**What the task requires:** Whenever a line below includes the word "screenshot", copy that line.

**Data to examine:**
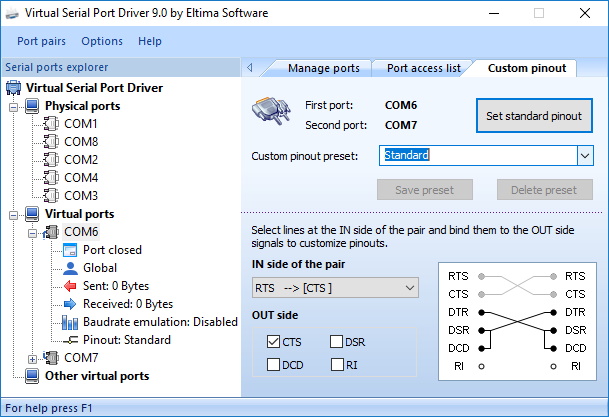Check the DCD checkbox
Image resolution: width=609 pixels, height=417 pixels.
click(273, 365)
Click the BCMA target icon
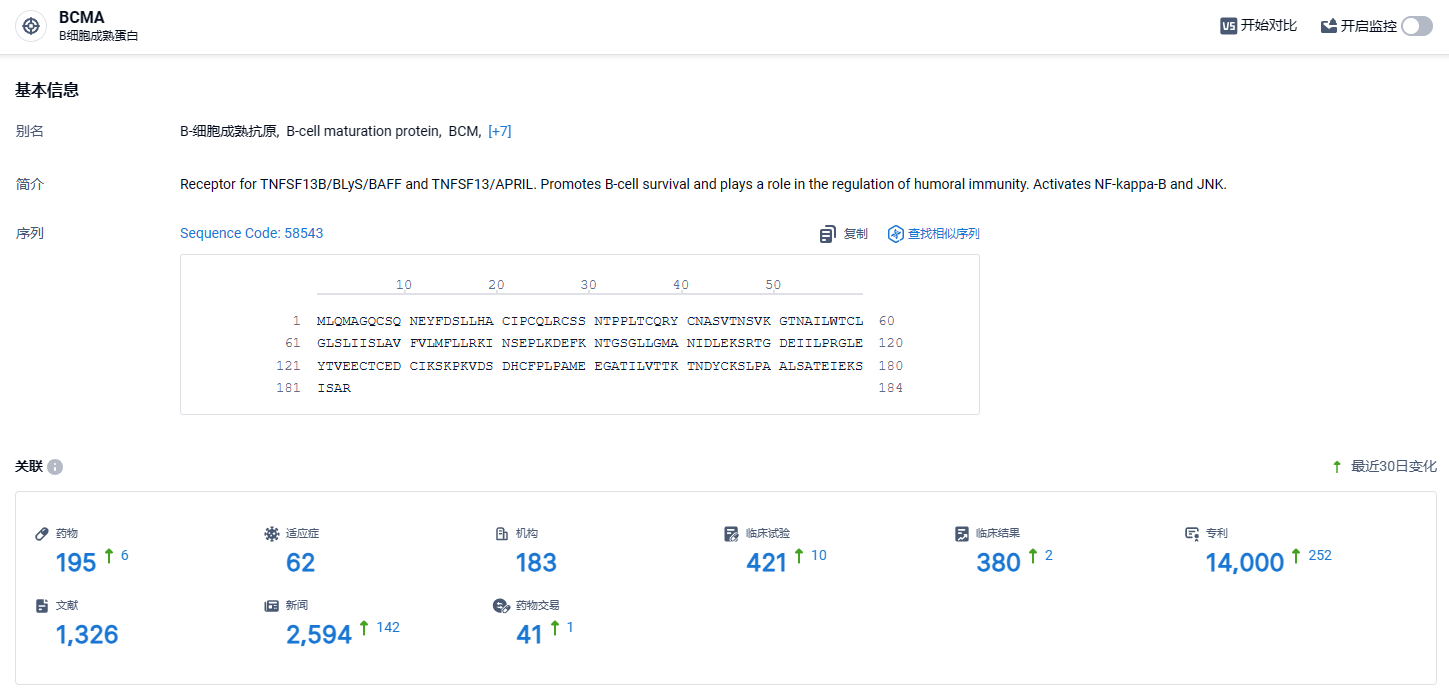Viewport: 1449px width, 692px height. click(31, 26)
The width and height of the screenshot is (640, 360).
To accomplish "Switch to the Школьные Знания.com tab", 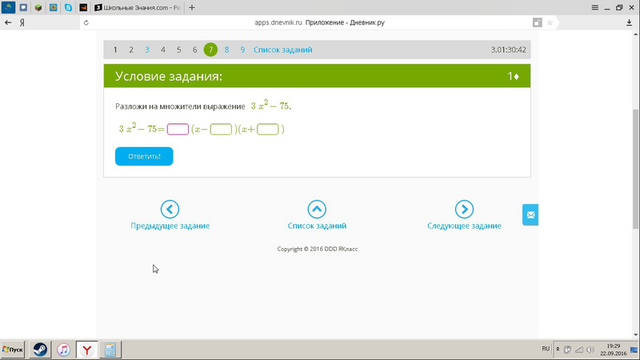I will (x=137, y=7).
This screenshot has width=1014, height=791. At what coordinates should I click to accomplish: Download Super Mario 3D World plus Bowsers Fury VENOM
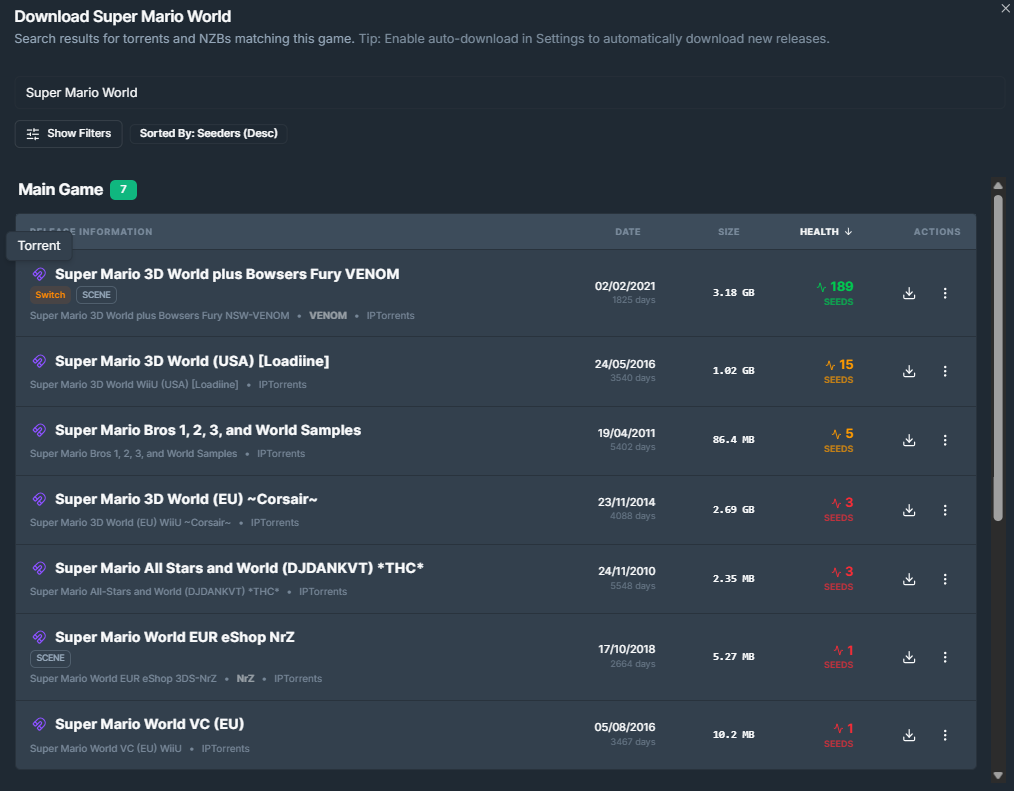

**Solution below:**
The width and height of the screenshot is (640, 360).
This screenshot has width=1014, height=791. At what coordinates should I click to accomplish: Download Super Mario 3D World plus Bowsers Fury VENOM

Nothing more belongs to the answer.